Exercise set:
(1) In the hearing transcript, what ministerial office does Lord Falconer of Thoroton say he once held?
(2) Name every speaker who has a line in the hearing transcript.
(3) Resume the hearing transcript after its last line, writing further exchanges among the same speakers.

------ Passage to read

Chair: Elliot, did you have a question you wanted to put?
Lord Falconer of Thoroton: Could I just come back as Michael slightly cut me off.
Dr Foran: Sorry. I apologise for that.
Lord Falconer of Thoroton: What he said was so misguided. Can I try and make this real? Suppose you were the prison Minister, as I was, in relation to this. You have got to address this on a factual basis. It does not matter whether you have a gender recognition certificate or not. You have to work out whether it is safe for somebody and that is exactly the way the courts will approach it. This idea that the GRC is going to make the difference is complete academic nonsense. The prison Minister has got to address himself to the question of what is the basis upon which I let somebody into the female estate if they are a trans woman. The recent case in Scotland indicates you would never let somebody in those circumstances in, and that is the announcement Brandon Lewis or Dominic Raab made in October. None of this is changed by the Gender Recognition Reform (Scotland) Bill. You have to just look at it on the base of the facts on the ground at a particular time.
Naomi Cunningham: Can I come back in please?
Chair: Yes.
Naomi Cunningham: I am not an academic. I am a practitioner of some horrible number of years’ experience in discrimination law, and I completely agree with Michael that the possession of a GRC makes it more complex. Lord Falconer is half right—
Lord Falconer of Thoroton: More complex.

------------
------ Entries provided

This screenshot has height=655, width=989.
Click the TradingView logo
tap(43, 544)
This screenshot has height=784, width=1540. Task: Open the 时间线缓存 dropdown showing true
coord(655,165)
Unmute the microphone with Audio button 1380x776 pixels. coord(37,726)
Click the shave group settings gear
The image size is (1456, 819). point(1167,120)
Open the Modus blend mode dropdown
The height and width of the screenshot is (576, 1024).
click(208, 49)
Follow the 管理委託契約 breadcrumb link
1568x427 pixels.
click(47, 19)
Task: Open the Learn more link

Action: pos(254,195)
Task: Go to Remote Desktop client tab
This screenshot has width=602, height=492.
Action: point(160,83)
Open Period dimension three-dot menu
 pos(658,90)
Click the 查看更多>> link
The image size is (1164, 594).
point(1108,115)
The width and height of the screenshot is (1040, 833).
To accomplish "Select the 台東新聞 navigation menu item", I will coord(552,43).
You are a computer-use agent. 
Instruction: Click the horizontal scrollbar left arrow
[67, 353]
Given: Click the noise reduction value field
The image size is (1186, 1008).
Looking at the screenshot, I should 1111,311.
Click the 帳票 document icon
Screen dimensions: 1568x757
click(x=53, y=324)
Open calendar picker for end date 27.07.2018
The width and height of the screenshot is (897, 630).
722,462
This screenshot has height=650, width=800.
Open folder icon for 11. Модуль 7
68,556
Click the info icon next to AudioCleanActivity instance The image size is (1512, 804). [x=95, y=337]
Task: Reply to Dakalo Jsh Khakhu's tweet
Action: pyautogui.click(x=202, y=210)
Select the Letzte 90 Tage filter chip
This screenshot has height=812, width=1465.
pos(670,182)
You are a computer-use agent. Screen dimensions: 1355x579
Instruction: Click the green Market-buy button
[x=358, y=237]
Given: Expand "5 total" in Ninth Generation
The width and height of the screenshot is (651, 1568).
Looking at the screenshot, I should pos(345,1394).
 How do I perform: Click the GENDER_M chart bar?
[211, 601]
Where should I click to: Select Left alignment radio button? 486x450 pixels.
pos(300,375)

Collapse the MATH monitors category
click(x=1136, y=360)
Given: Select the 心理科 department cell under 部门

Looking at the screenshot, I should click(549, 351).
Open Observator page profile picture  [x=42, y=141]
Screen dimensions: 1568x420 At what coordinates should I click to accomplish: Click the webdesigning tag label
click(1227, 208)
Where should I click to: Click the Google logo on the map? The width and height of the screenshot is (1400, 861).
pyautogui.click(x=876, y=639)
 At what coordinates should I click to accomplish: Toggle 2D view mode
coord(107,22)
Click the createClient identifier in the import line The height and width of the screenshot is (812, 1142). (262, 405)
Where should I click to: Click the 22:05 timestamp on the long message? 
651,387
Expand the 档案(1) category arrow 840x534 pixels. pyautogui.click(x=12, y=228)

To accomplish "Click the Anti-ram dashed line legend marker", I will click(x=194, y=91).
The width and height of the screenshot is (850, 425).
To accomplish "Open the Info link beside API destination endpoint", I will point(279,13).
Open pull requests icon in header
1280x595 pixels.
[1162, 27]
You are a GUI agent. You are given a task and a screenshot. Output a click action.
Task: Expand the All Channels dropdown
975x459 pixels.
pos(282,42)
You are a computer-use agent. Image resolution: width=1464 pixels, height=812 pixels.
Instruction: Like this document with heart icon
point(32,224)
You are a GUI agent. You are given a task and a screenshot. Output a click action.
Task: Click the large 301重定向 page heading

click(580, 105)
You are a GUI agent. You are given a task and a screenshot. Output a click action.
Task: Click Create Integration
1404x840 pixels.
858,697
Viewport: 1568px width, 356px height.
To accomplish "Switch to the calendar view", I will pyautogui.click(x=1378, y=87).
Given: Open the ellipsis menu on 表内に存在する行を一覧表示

------------

Answers per task:
(1) Prison Minister.

(2) Chair, Lord Falconer of Thoroton, Dr Foran, Naomi Cunningham

(3)
Chair: Can we please be polite to other witnesses? Thank you, Lord
Falconer.
Lord Falconer of Thoroton: I apologise. I do apologise.
Naomi Cunningham: Thank you. Lord Falconer is half right in that a gender recognition certificate is not simply an access all areas pass. A gender recognition certificate has not made the difference to the Scottish prisons policy because the exceptions that allow service providers, public authorities, employers, schools, etc, to discriminate on grounds of sex and gender reassignment when it is necessary for them to do so are permissive not compulsory, and it is starting to look as if they ought to be compulsory because they are now coming under so much pressure, but under the Equality Act, as it stands, they are permissive not compulsory. Something like the prison service can perfectly lawfully operate a policy that does not make proper use of those permissive exceptions allowing discrimination.
The problem comes when a service provider or public authority etc tries to and wants to do the right thing and provide a single sex service when it is necessary and is faced with a man who identifies as a woman who says, “That’s not lawful. You are discriminating against me.” If he does not have a gender recognition certificate, the answer is very plain and simple. The answer is, “Sorry, you are a man. As far as the law is concerned, you are a man. You do not have a gender recognition certificate. You are legally male. This is a women-only space, a women- only service etc. You cannot come in and that is a flat, simple answer.” That is easy for any little service provider to operate.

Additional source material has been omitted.